Lysosome organelles which contain many digestive and degradative enzymes play a crucial role in metabolizing some residual proteins and nucleic acids in biological cells. In view of this, a typical ESIPT chromophore for detecting the lysosomes was synthesized in an experiment [D. Dahal, et al., Chem. Commun., 2017, 53, 3697–3700]. Unusually large Stokes shifts are observed in different solvents and are supposed to be related to the ESIPT process. However, the mechanism of the ESIPT reaction cannot be simply analyzed by spectrum experiments. In our research, we perform the state-of-the-art ab initio excited-state computation for this chromophore.

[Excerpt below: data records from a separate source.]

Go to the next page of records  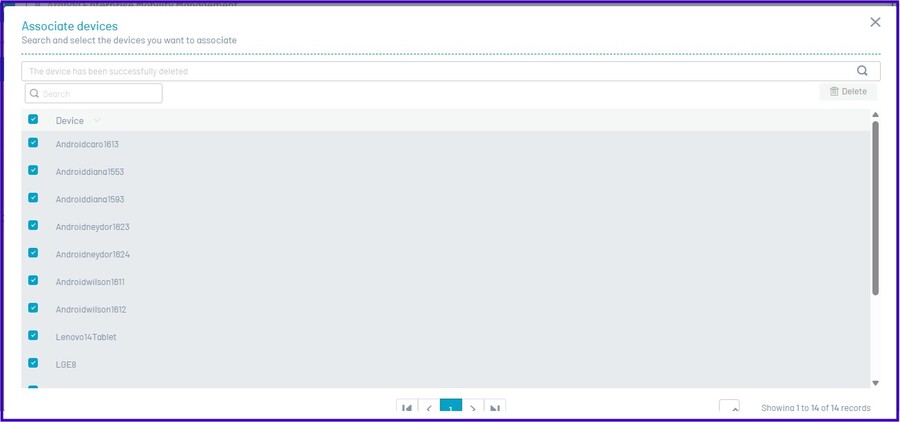[x=473, y=409]
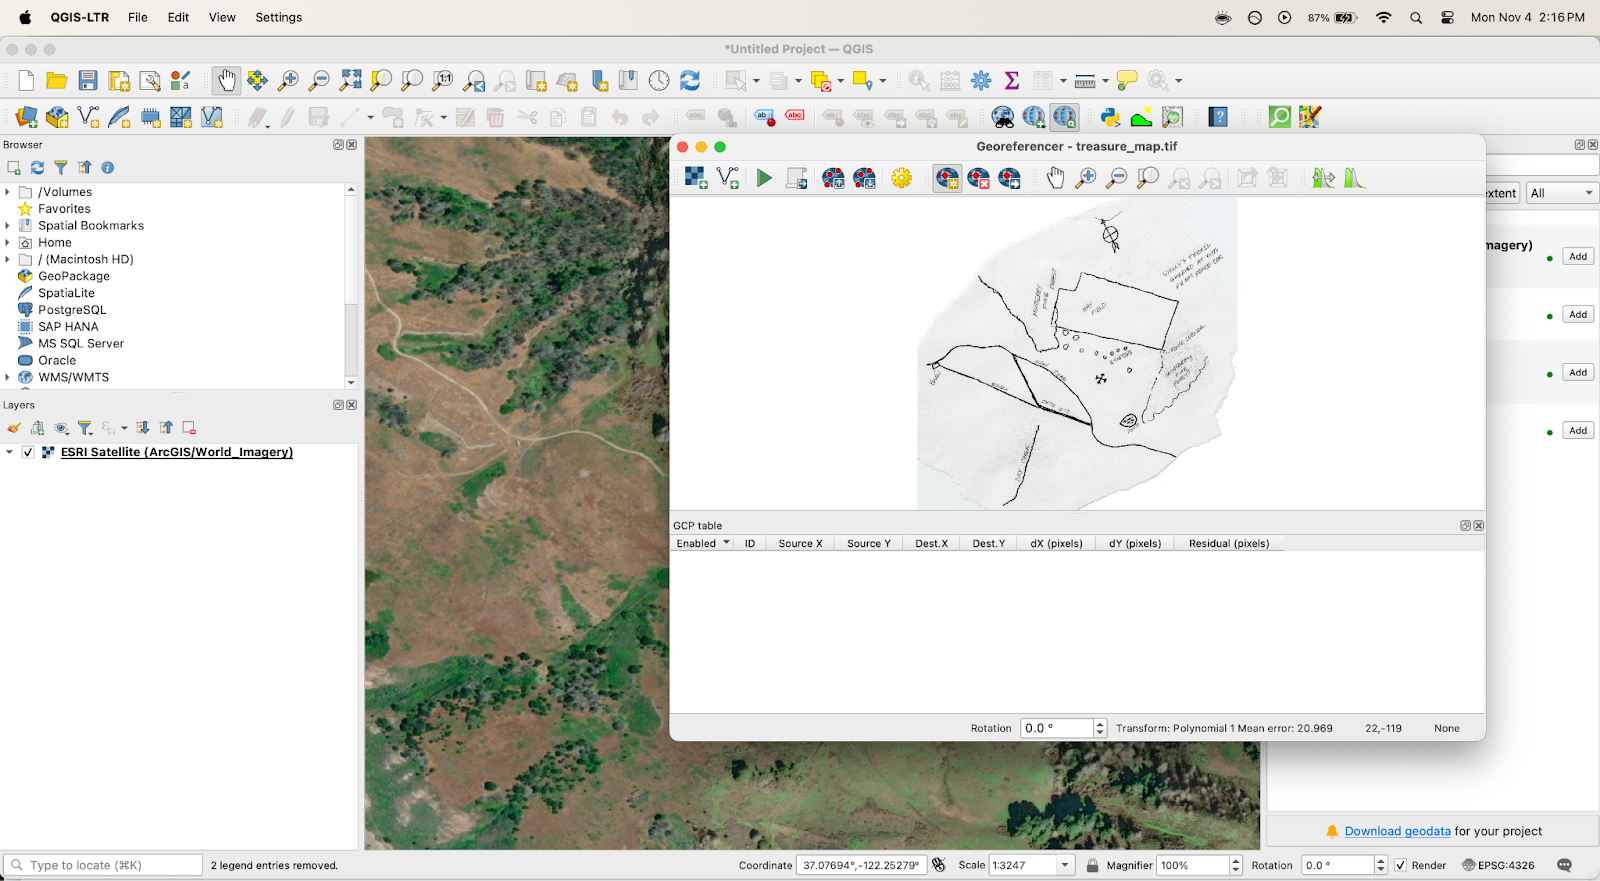The image size is (1600, 881).
Task: Toggle the scale lock icon beside Magnifier
Action: [x=1092, y=865]

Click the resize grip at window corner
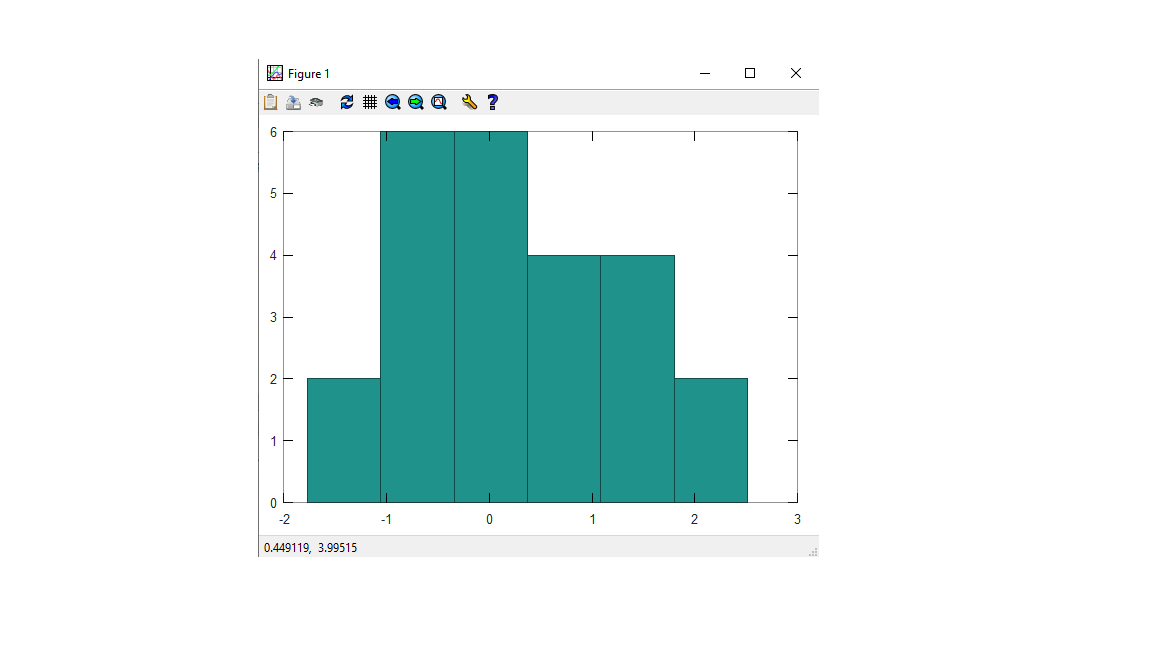(x=813, y=551)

The calculated electronic spectral values are well matched with the observed spectral values in the experiment, confirming that the abnormal large Stokes shifts of fluorescence are generated by ESIPT reactions. The analyses of frontier molecular orbitals give molecular-level insight into the photophysical properties. The calculated hydrogen-bond parameters and vibrational frequencies indicate a decreasing order of excited-state hydrogen bonding (ESHB) strength from MeCN to MeOH, CH2Cl2 and THF. What's more, the calculated Mulliken charges reveal that the sequence of ESHB strengths depends on the influences of electronegativity of a proton donor and acceptor. Based on the constructed reactive potential energy curves, we systemically investigate the effect of solvation on the ESIPT mechanism of a cyanine derivative. Finally, the calculated reactive energy barriers quantitatively illuminate that ESIPT reactions are easier to occur from MeCN to MeOH, CH2Cl2 and THF.